Given records section start
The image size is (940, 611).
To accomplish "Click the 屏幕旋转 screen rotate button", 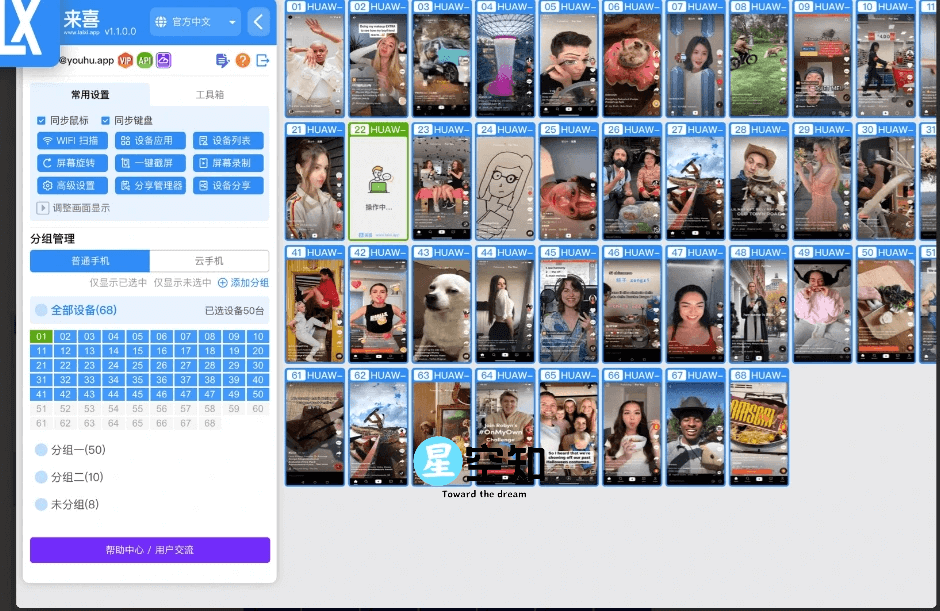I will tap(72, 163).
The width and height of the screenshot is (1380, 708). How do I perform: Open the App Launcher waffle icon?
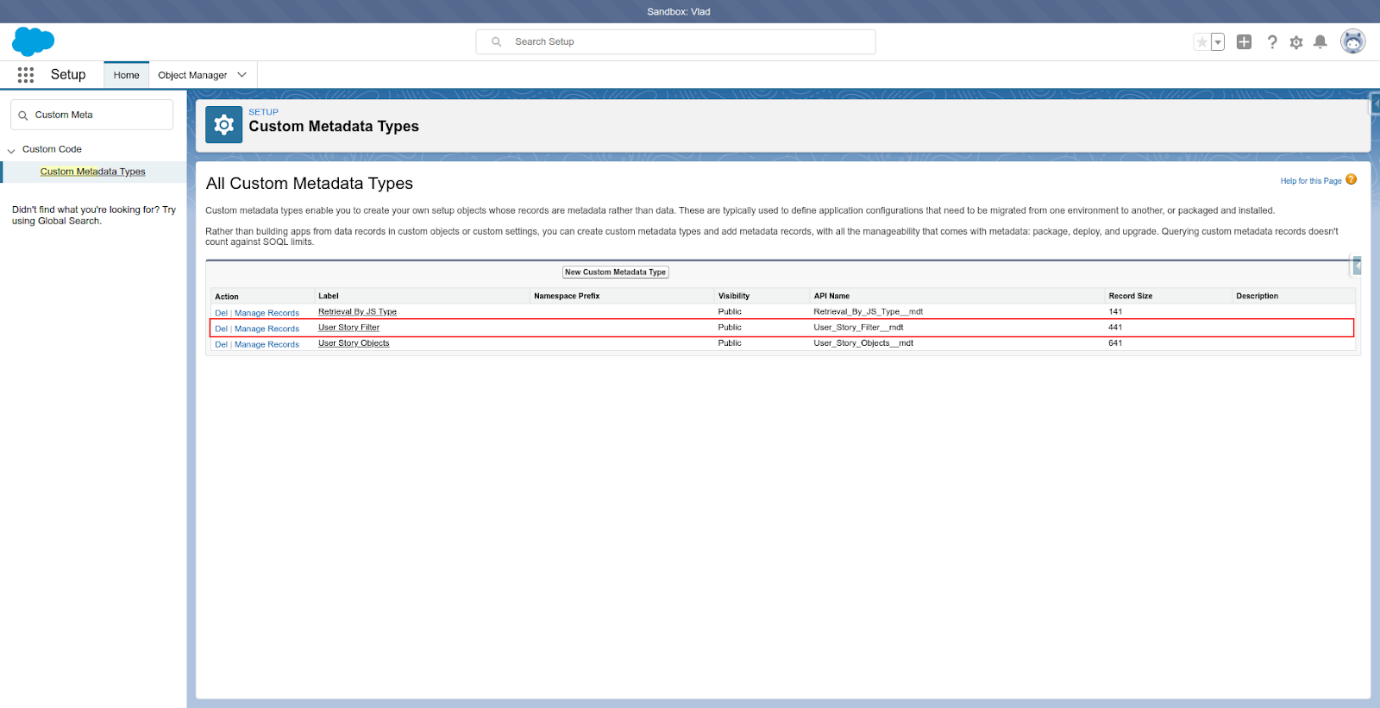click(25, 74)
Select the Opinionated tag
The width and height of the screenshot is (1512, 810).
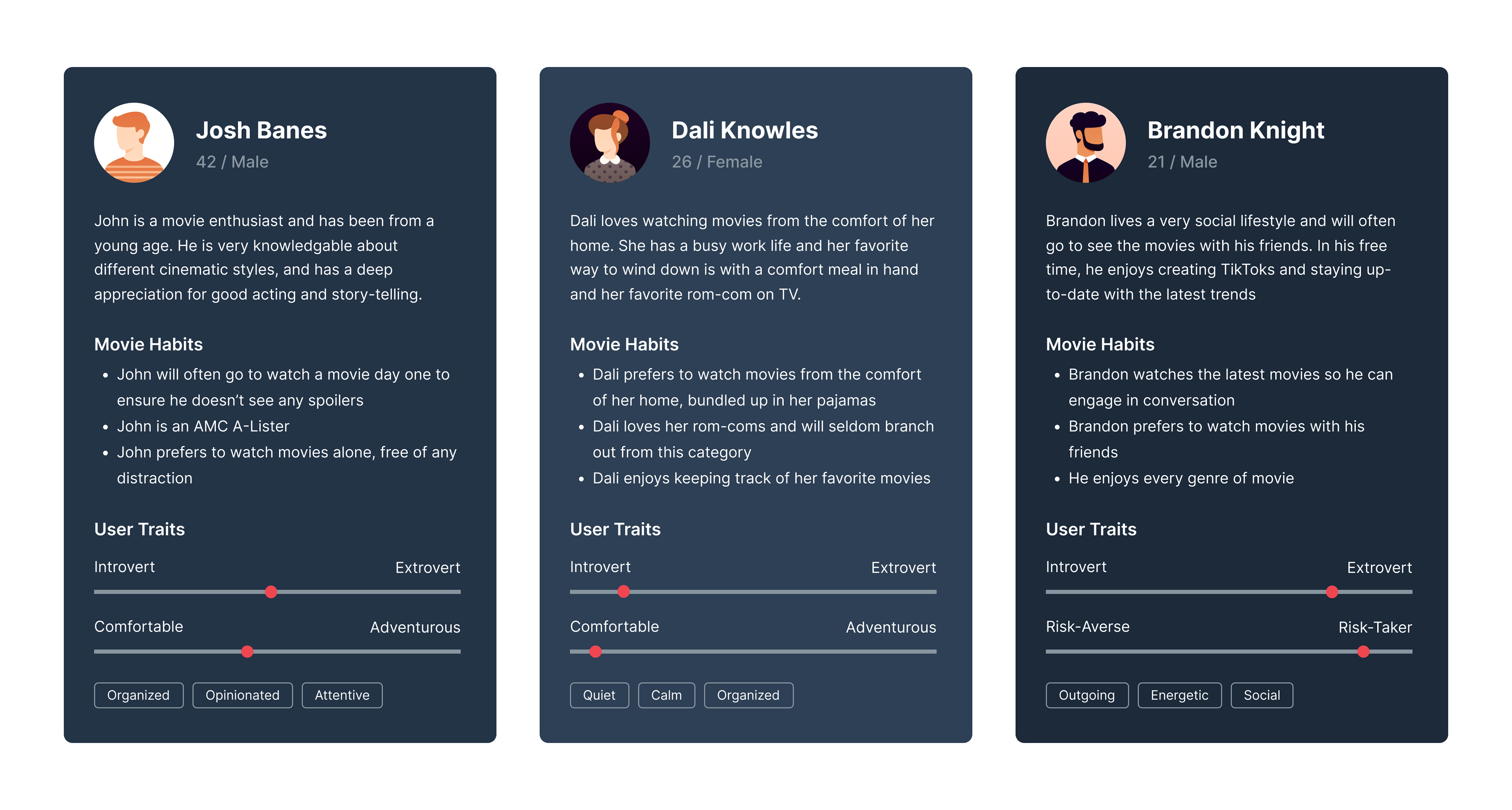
Given records section end
* _Exercise instructions_
From the line containing "The width and height of the screenshot is (1380, 708)." to the end of the listing, restate each line word for word and nothing more; the pictures stay out.

* _Response below_
The width and height of the screenshot is (1380, 708). How do I perform: Open the App Launcher waffle icon?
click(25, 74)
Select the Opinionated tag
The width and height of the screenshot is (1512, 810).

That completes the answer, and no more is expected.